Pelotas elege um governador depois de 110 anos


Foto: Vitória Leitzke/JTR Eduardo Leite realizou discurso em Sessão Solene de Posse e Cerimônia de Transmissão de Cargo

Na tarde do primeiro dia do ano, foi realizada a Sessão Solene e Posse do novo governador Eduardo Leite (PSDB), na Assembleia Legislativa do Estado, em Porto Alegre. Desde 1908, o Rio Grande do Sul não tinha um governador pelotense. Com a presença de autoridades políticas, civis, judiciais, militares e religiosas, o presidente da Casa, Marlon Santos (PDT) deu abertura a sessão com discurso sobre a atual situação do Estado e os desafios que estão pela frente. 

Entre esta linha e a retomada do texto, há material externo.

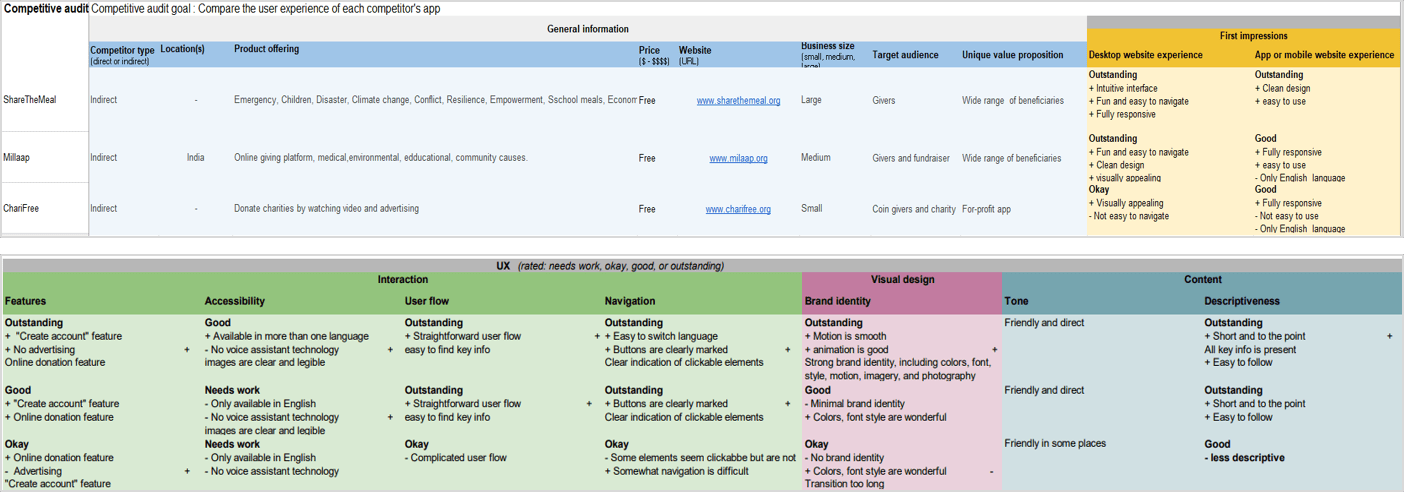Screen dimensions: 1404x492
Task: Select the ShareTheMeal row name cell
Action: (x=29, y=100)
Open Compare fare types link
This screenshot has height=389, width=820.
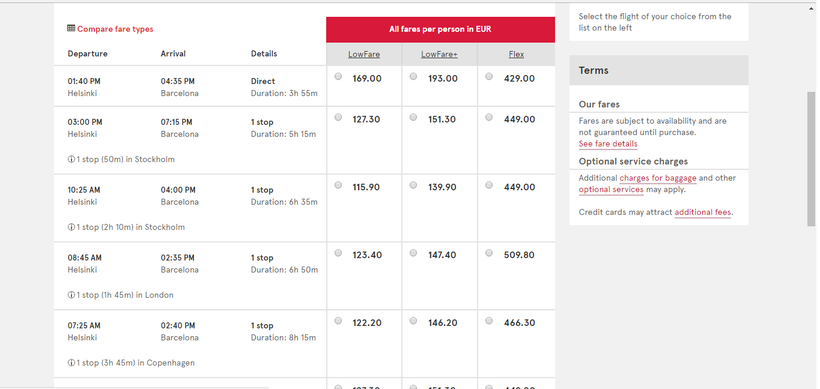(115, 29)
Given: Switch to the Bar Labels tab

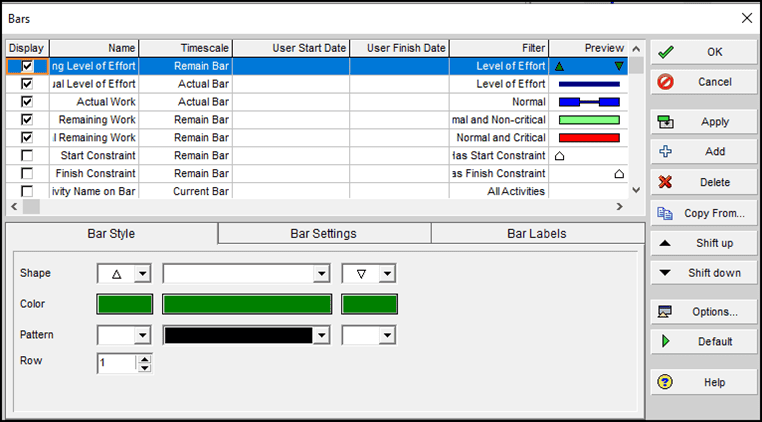Looking at the screenshot, I should click(x=537, y=234).
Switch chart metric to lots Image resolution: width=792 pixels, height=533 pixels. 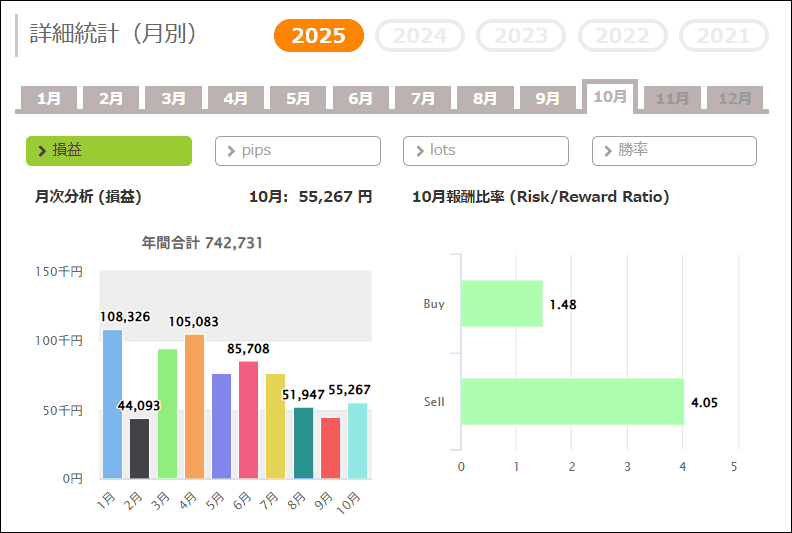(x=485, y=151)
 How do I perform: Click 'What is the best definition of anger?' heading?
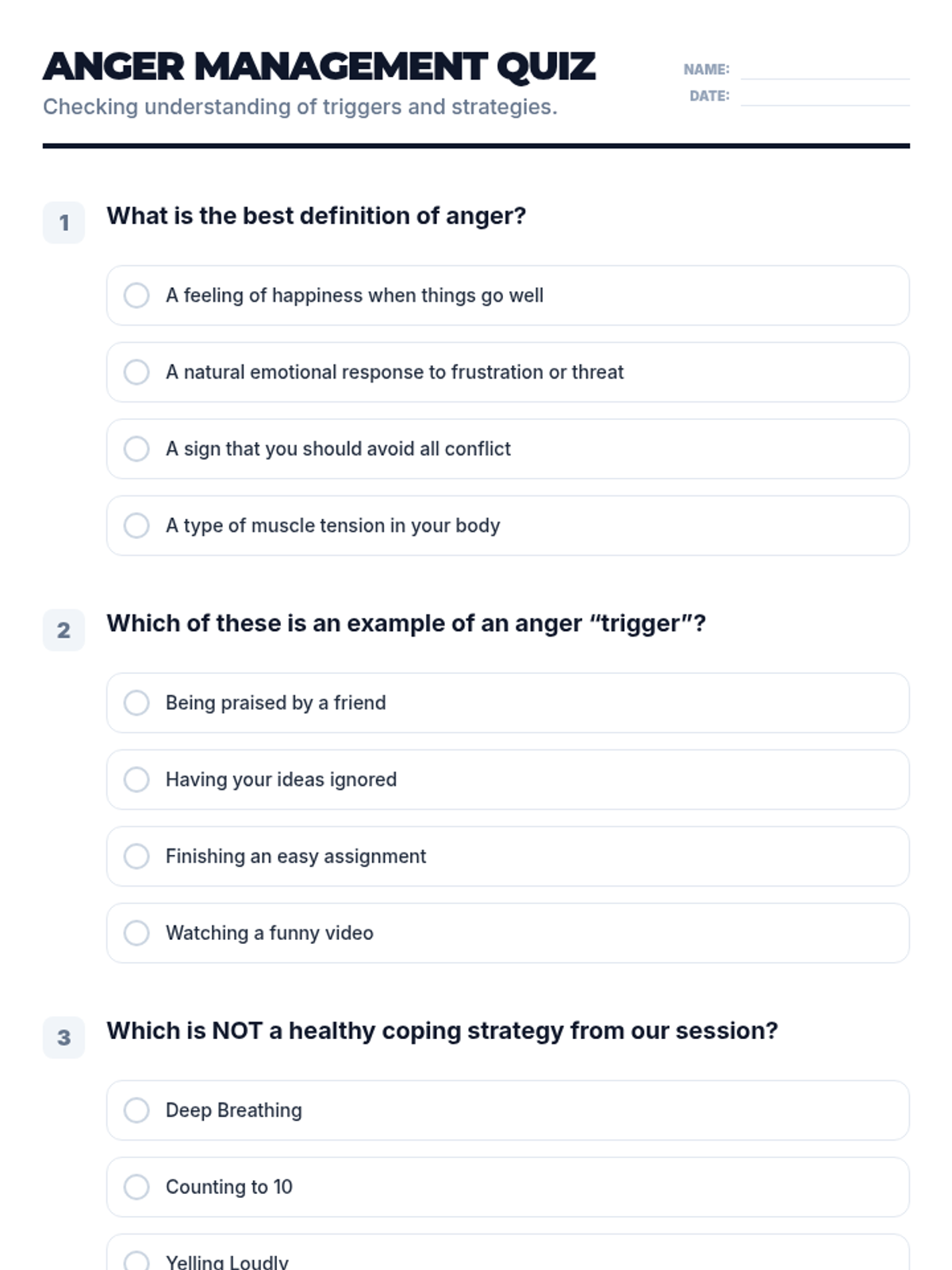point(317,216)
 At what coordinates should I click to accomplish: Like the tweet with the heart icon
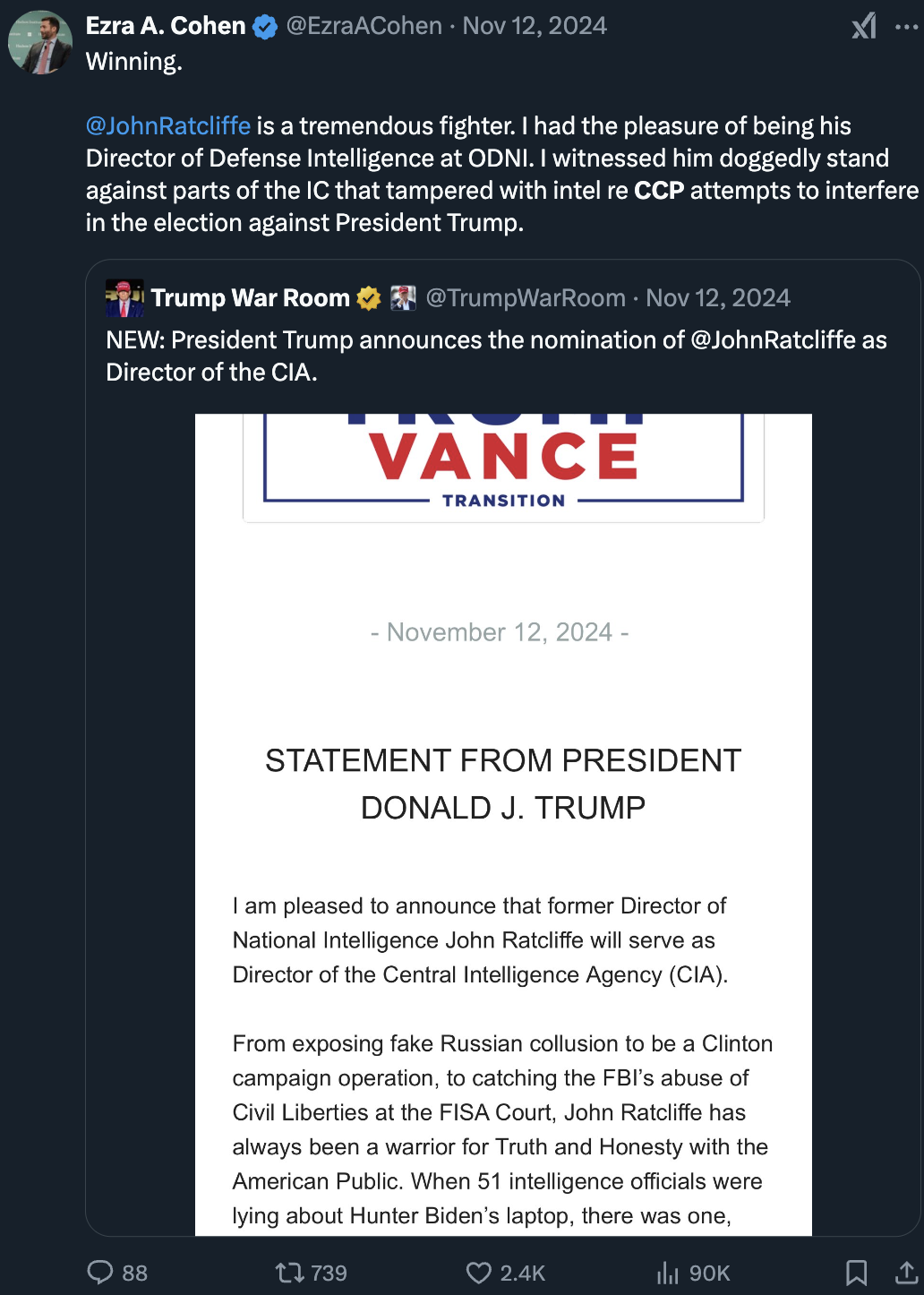[x=479, y=1272]
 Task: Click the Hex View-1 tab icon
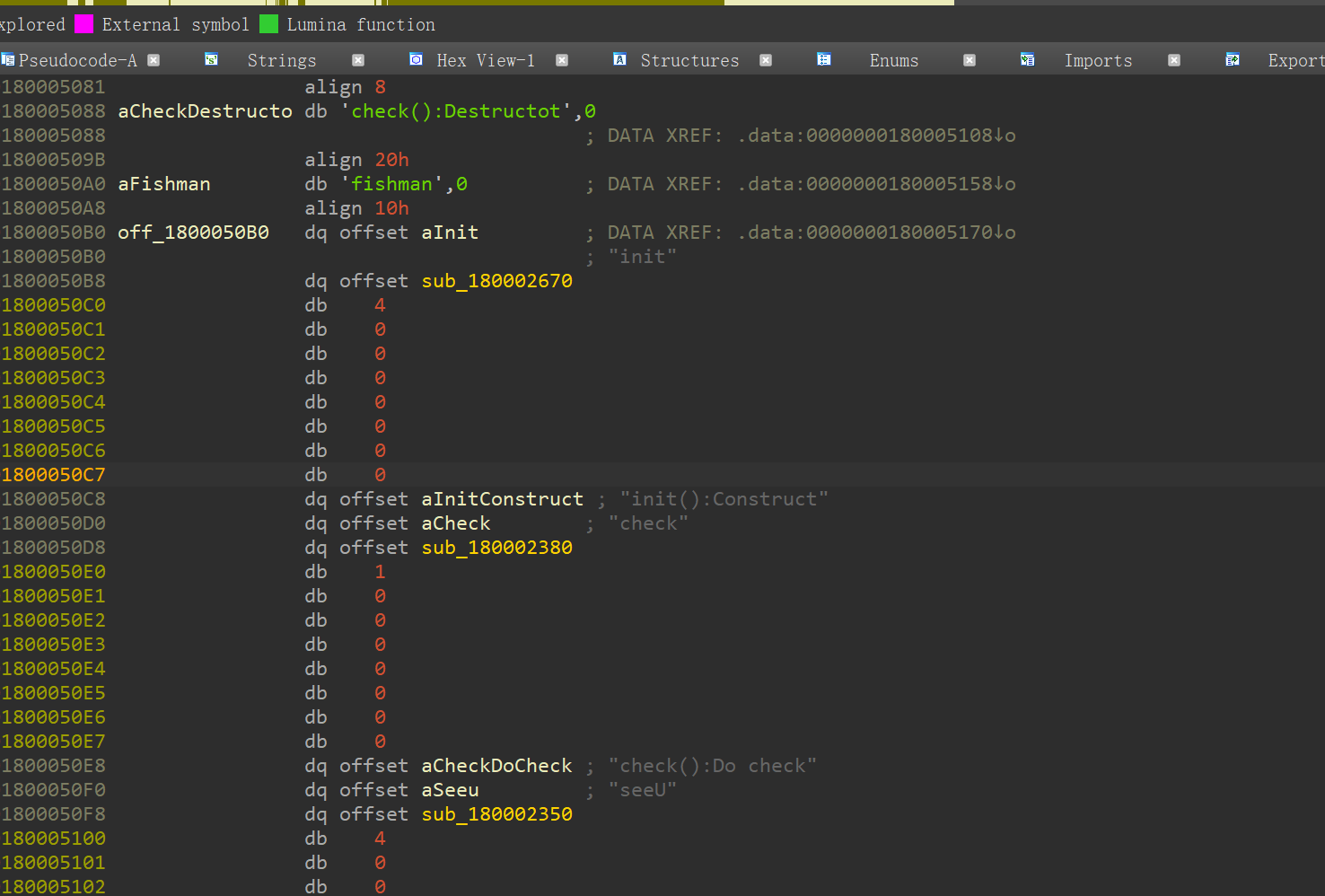(x=416, y=60)
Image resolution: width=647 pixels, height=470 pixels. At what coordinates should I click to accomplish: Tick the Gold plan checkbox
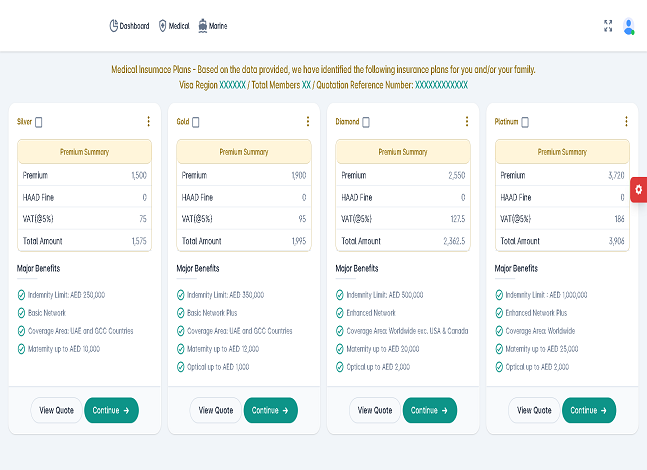coord(196,122)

“Esta sessão é uma festa constitucional, e a mensagem que deixo é que o Estado está cansado de bravatas ou aventuras. Nosso desejo é que aquilo de bom realizado pelos governantes anteriores seja considerado, que as coisas boas migrem para esta futura administração e que pontos negativos sirvam de exemplo para que não ocorram outra vez”, destaca o parlamentar. 



Em seguida, a gestão foi oficializada com a assinatura do termo de posse e Leite proferiu seu primeiro discurso como governador. Ele destacou suas primeiras medidas como gestor, como o pedido de convocação de uma sessão extraordinária realizada na última quarta-feira (2), e sobre críticas sofridas durante campanha, além de nomeação de secretariado. 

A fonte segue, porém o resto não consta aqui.